Heidi Schelhowe(1999)
hrsg. von Detlev Krause, Herbert Klaeren


Der Erfinder des Computers, Konrad Zuse, klagt in seiner Biographie über die vielen "Mächte", die den Naturwissenschaftler und Ingenieur in seinem Wirken behindern. Staat (in seiner Zeit also der nationalsozialistische), Wirtschaft, öffentliche Meinung - sie alle versuchten, auf den Forscher und Erfinder Einfluß auszuüben. Dieser bemühe sich indes redlich um die Verbesserung der Lebensumstände aller Menschen, aber seine ehrenvolle Aufgabe würde nur selten anerkannt.

Ist das heute anders? Bestimmen nicht auch heute noch vor allem (finanz-)mächtige Akteure den "technischen Fortschritt", ohne auf das Wort der innovativen Tüftler, Erfinder und Wissenschaftler viel zu geben, die doch andererseits die notwendigen Ideen und Fähigkeiten mitbringen?

Einerseits wird also das Wissen von Informatiker/innen nicht wirklich berücksichtigt, andererseits aber erwartet "die Gesellschaft" von ihnen wahre technische Wunder. Was im Alltag oft nur mühseligem Handwerk gleichkommt, gilt manchen Medien geradezu als Magie: Computer "denken", "sprechen" und "arbeiten" allerorten - und man hat schon lange keine Lust mehr, jemanden zu erklären, was Computer tatsächlich sind.

Der Studientext setzt hier an und stellt die Fragen genauer:

  • Wer bestimmt über die Technikentwicklung?
  • Haben Informatiker überhaupt Gestaltungsfreiheiten oder erfüllen sie nur vorbestimmte Aufträge?
Für die Wissenschaft Informatik wird weiterhin gefragt, ob es Alternativen für ihre Entwicklung gegeben hätte.

Aufgabe =
Beantworte bitte diese Fragen zum Textauszug:
1. Wen bezeichnet der Textauszug als Erfinder des Computers?
2. Welche drei „Mächte“ versuchten laut Textauszug, auf den Forscher und Erfinder Einfluss auszuüben?
3. Welche drei Tätigkeiten schreiben manche Medien den Computern zu?

Datenauszug =
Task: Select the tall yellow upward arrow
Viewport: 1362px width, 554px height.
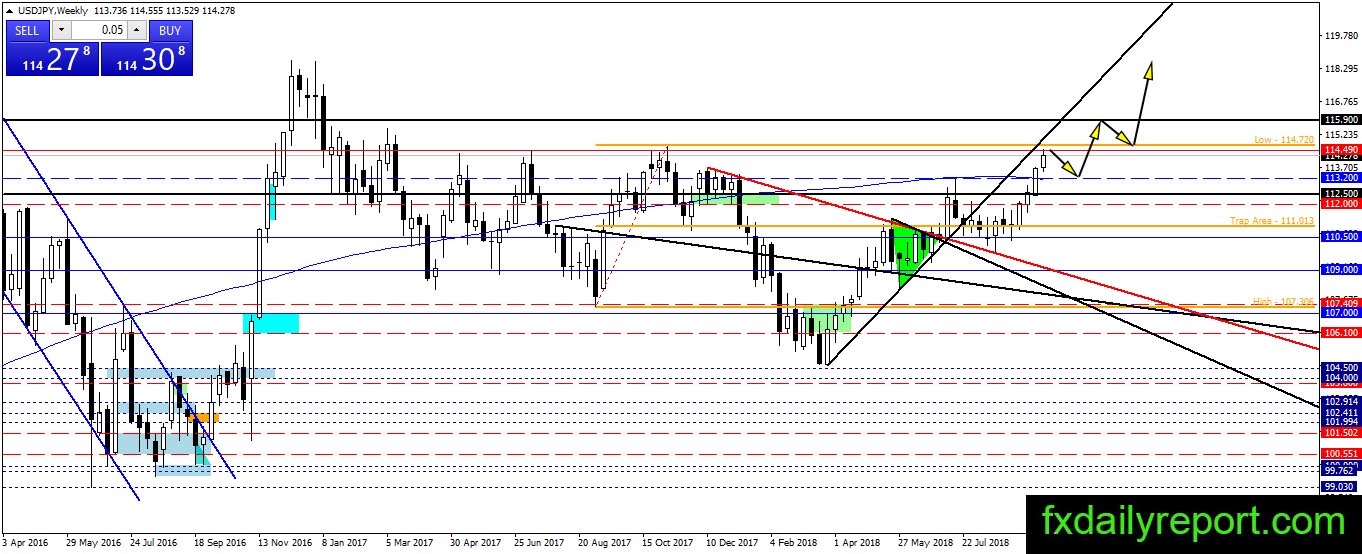Action: [1142, 101]
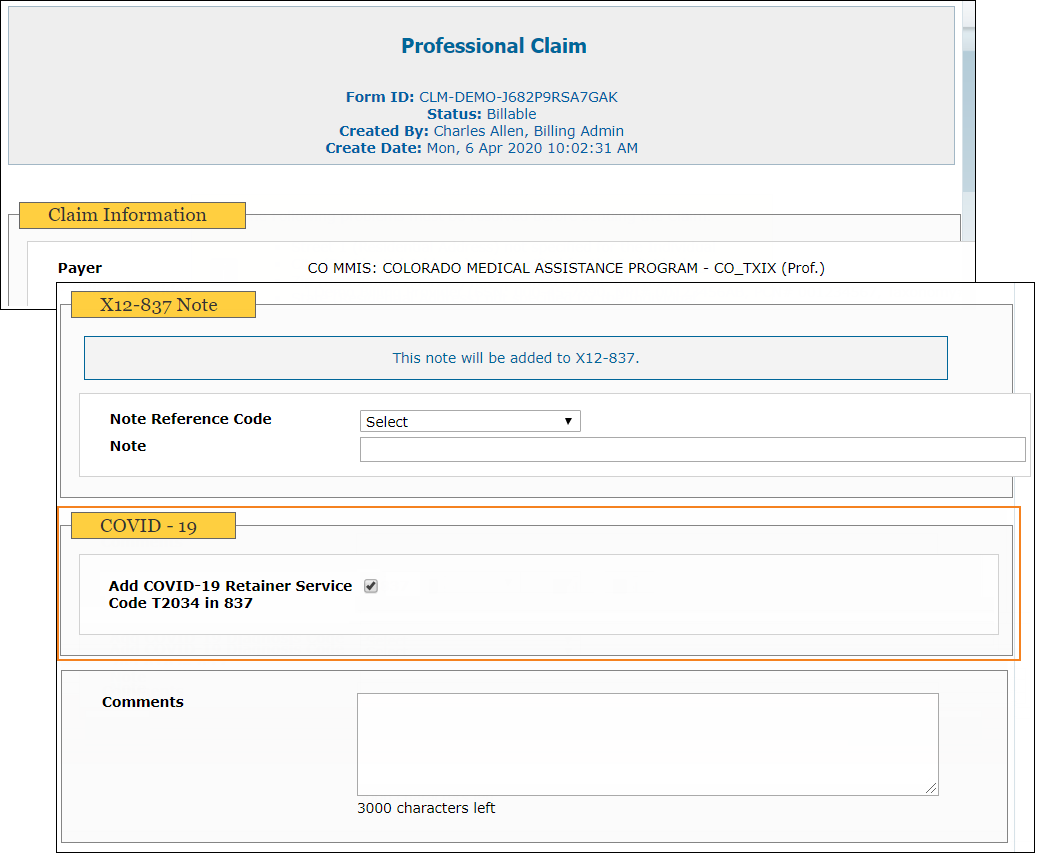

Endergebnis =
1. Konrad Zuse
2. Staat, Wirtschaft und öffentliche Meinung
3. Denken, sprechen und arbeiten